Unicode Planes and Blocks: How 1.1 Million Code Points Are Organized

Unicode Deep Dive Unicode Deep Dive Feb 28, 2023

○ 1. What Is Unicode? The Universal Character Standard Explained
● 2. Unicode Planes and Blocks: How 1.1 Million Code Points Are Organized
○ 3. Unicode Encodings Explained: UTF-8, UTF-16, and UTF-32 Compared
○ 4. Unicode Normalization: NFC, NFD, NFKC, and NFKD Explained
○ 5. Unicode Properties and Categories: Classifying Every Character
○ 6. Bidirectional Text in Unicode: How RTL and LTR Scripts Coexist
○ 7. How Emoji Work in Unicode: From Code Points to Skin Tones
○ 8. CJK Unification: How Unicode Handles Chinese, Japanese, and Korean
○ 9. Unicode Version History: From 1.0 to 16.0 and Beyond
○ 10. Unicode CLDR: The Database Behind Every Localized App

Table of Contents

Unicode defines a space of 1,114,112 possible code points — far more than anyone will ever need, but there is a method to the arrangement. Rather than a flat list, code points are organized into a two-level hierarchy: planes and blocks. Understanding this structure helps you predict where to find specific characters, understand why some characters behave differently in code, and reason about Unicode's coverage of human writing systems.

The Overall Structure

Unicode's code point space spans from U+0000 to U+10FFFF. This range is divided into 17 planes, each containing exactly 65,536 (0x10000) code points. The planes are numbered 0 through 16.

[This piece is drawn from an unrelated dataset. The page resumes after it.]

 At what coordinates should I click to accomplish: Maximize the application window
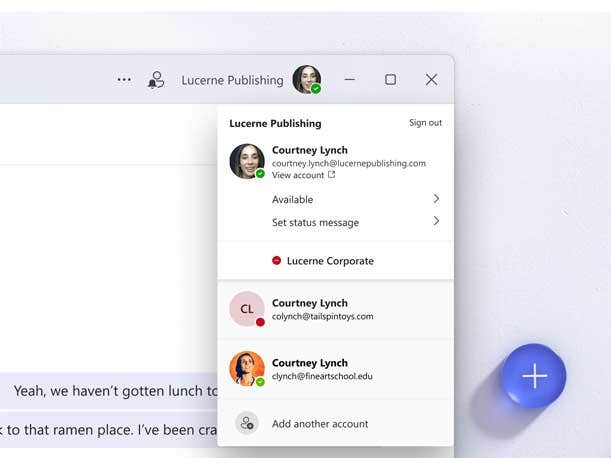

Plane	Range	Name	Common Contents
0	U+0000–U+FFFF	Basic Multilingual Plane (BMP)	Most modern scripts, symbols
1	U+10000–U+1FFFF	Supplementary Multilingual Plane (SMP)	Historic scripts, emoji, music notation
2	U+20000–U+2FFFF	Supplementary Ideographic Plane (SIP)	Extension CJK ideographs
3	U+30000–U+3FFFF	Tertiary Ideographic Plane (TIP)	Extremely rare CJK extensions
4–13	U+40000–U+DFFFF	Unassigned	Reserved for future use
14	U+E0000–U+EFFFF	Supplementary Special-purpose Plane (SSP)	Tags, variation selectors
15	U+F0000–U+FFFFF	Supplementary Private Use Area-A	Private use
16	U+100000–U+10FFFF	Supplementary Private Use Area-B	Private use

Not all planes are populated. Planes 4 through 13 are entirely unassigned — reserved for hypothetical future characters. As of Unicode 16.0, only planes 0, 1, 2, 3, and 14 contain assigned characters.

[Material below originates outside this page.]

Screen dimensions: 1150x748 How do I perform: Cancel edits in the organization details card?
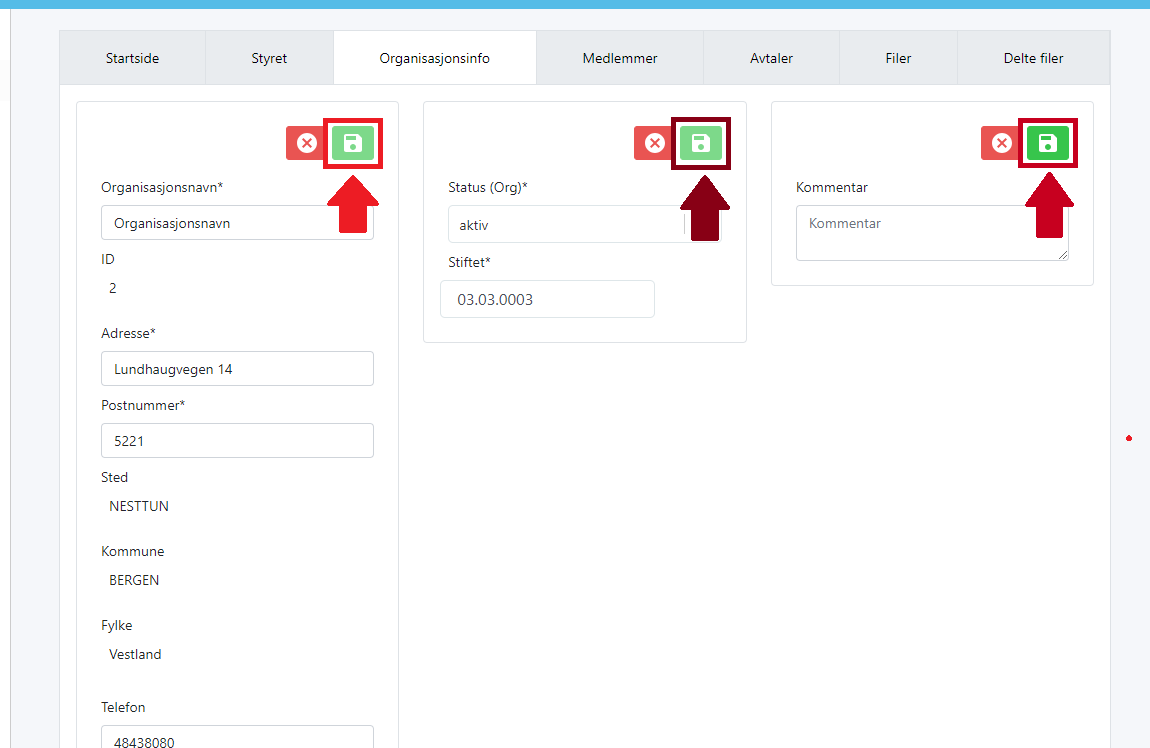(x=307, y=144)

Plane 0: The Basic Multilingual Plane

The BMP is by far the most important plane. It contains the characters needed for virtually all modern living languages, plus a vast array of symbols.

Why the BMP Is Special

The BMP's special status is partly historical. When Unicode was first designed, its creators hoped 65,536 characters would be sufficient for all human writing. That turned out to be optimistic — more characters were needed, particularly for CJK (Chinese, Japanese, Korean) ideographs — but the BMP retained its privileged status.

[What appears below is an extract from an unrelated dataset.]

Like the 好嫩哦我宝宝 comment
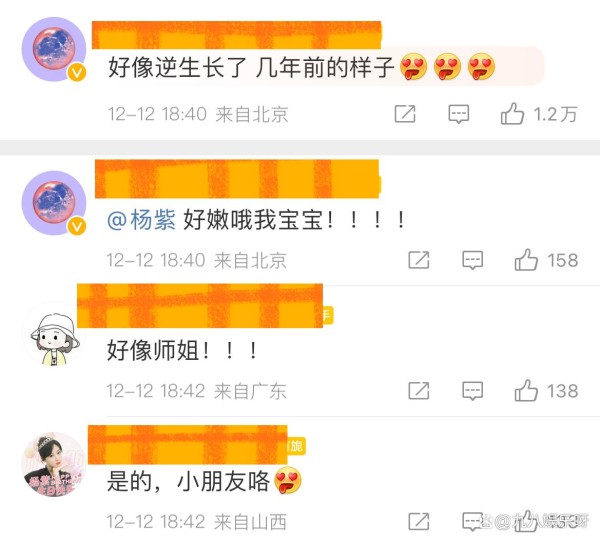 coord(526,260)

From a technical standpoint, the BMP is special in UTF-16: every BMP code point fits in a single 16-bit code unit. Characters outside the BMP require surrogate pairs — two 16-bit code units — which complicates string handling in languages like JavaScript and Java that use UTF-16 internally. We cover this in detail in Unicode Encodings Explained.

Major BMP Blocks

The BMP contains over 150 named blocks. Here are the most significant:

Basic Latin (U+0000–U+007F) The first 128 code points are identical to ASCII. This compatibility was deliberate — UTF-8 encodes these characters identically to ASCII, ensuring backward compatibility with ASCII-encoded files.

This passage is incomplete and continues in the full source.